Please refer to the following FAQ's for more information:

  - http://help.joomla.org/component/option ... temid,268/
  - http://help.joomla.org/component/option ... temid,268/
  - http://www.joomlatutorials.com/faq/view ... ec/60.html

[sherif]

@sherif
Can you please describe your problem in more detail, I am not sure I actually understand your issue with JTS/HISA.

Dear RussW
i'm very proud and thankful to tell you that i installed JTS/HISA in a few seconds , it works like charm , i didn't have any kind of problem with it ...... and my problem in more details , is the result pages i got . this great tool told me in a few words that i have many folder permissions set to writable which is good enough for  joomla to work fine , and in the same time , the same page tells me that this might expose my site to unwanted access or exploits ..... so what should i do ? let it as it is and expose my site to the mentioned issues , or make it unwritable and stop joomla from running ?

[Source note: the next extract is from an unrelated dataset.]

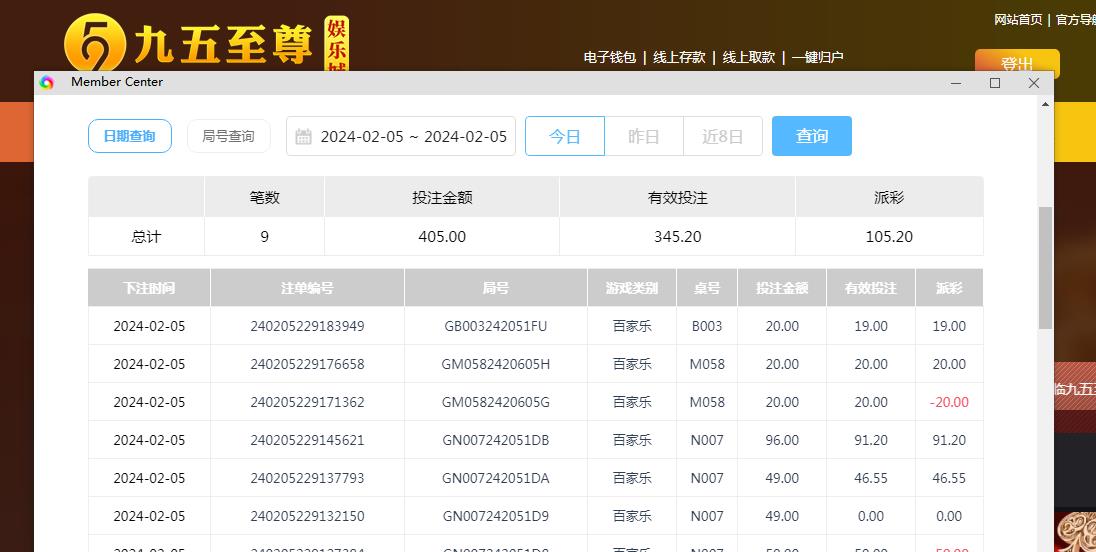Switch to 日期查询 date query tab
The width and height of the screenshot is (1096, 552).
130,136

simple Question , do you have a simple answer for that ?
that would really amaze me !!
thanks for the links and for your quick reply

[RussW]

sheirf

As you suspect, I am very unlikely to have a "quick" or "short" answer for you, unfortunately the different methods of server configuration just do not allow for this.

As best I can;

  If JTS/HISA shows you "Green / Writable" - this is good for Joomla! functionality, however,

    In General This can also mean one of two things:
    I say "In General" because I have come across other server configurations that make extensive use of what is called
    "Sticky Bits" or non-standard UMask's (Unix'y Administration type stuff) and the use of this functionality changes the
    characteristics of what we commonly understand of permissions.

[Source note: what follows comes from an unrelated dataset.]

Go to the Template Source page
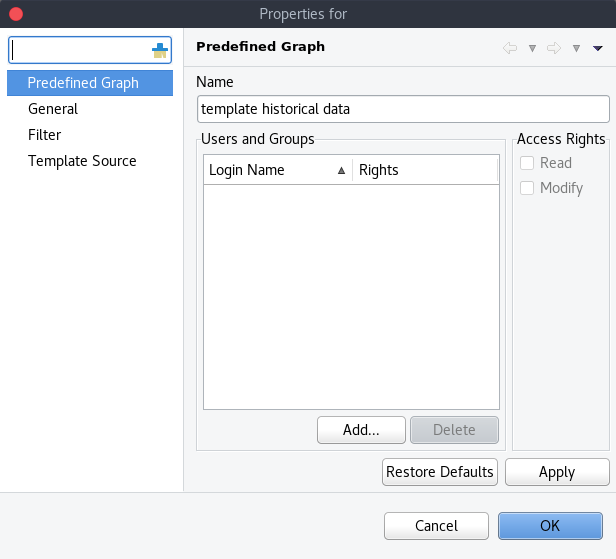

    * Directory Permissions are set at or below 755 and the server is likely to have some form of SuExec facility
      - This is good for both Joomla! functionality and Security
      - Shared Server Security is still of concern
      - File-Ownership issues are less likely to be observed

    * Directory Permissions are set to 777 or 707 and there is probably no SuExec facility installed
      - This can lead to server/site exposure due to elevated permissions
      - Exposure is increased on shared servers
      - Exposure is increased vastly if Joomla! RG_EMULATION is ON
      - Exposure is increased vastly if PHP register_globals is ON
        > Vulnerable Extensions are a major exposure
        > XSS vulnerabilities are exposed more
      - File-Ownership issues are more likely to be observed

If JTS/HISA shows you "Red / UnWritable" - this is good for Security. However, some Joomla! (and any other Web-Based Application or Framework for that matter) functionality may be reduced, such as file uploads through the WebUI, Search Facilities, dynamically updated configurations etc.

So, as you can see, Security and Functionality is always a trade-off or balance between requirements and needs, the Tools Suite tries to balance that fine line but in this particular area of the Tool, it is not possible to make a "set" recommendation, all we can do is provide you with the information to assess the situation yourself. Bare in mind that not all directories within the Joomla! framework need to be "writable" at all times. If you are hosting on a server without SuExec and to allow the Web-Server to write to directories requires 777/707, then you could manually set the permissions as and when you need to.

For example;

A) It is not everyday that you install components, modules, mambots or templates
B) If you have no need to upload images on a regular basis through the WebUI

    - You can lock down those directories for normal operations and only elevate the permissions
      when required reseting them back after success installation.
    - FTP required images in to the " images/stories/ " direcotry instead of WebUI upload.


So at the end of the day, there really isn't a "short" answer, but is there a possible good answer? For sure.....

Ensure that you host with a reputable provider, who is security conscious but not to the extreme, running PHP5 as a CGI (not an Apache Module) and has a (php)SuExec facility installed.

I do hope this post and the FAQ's help make things a little clearer for you, this is, and will always be a "contentious" topic and unfortunately will not be solved in the short-term.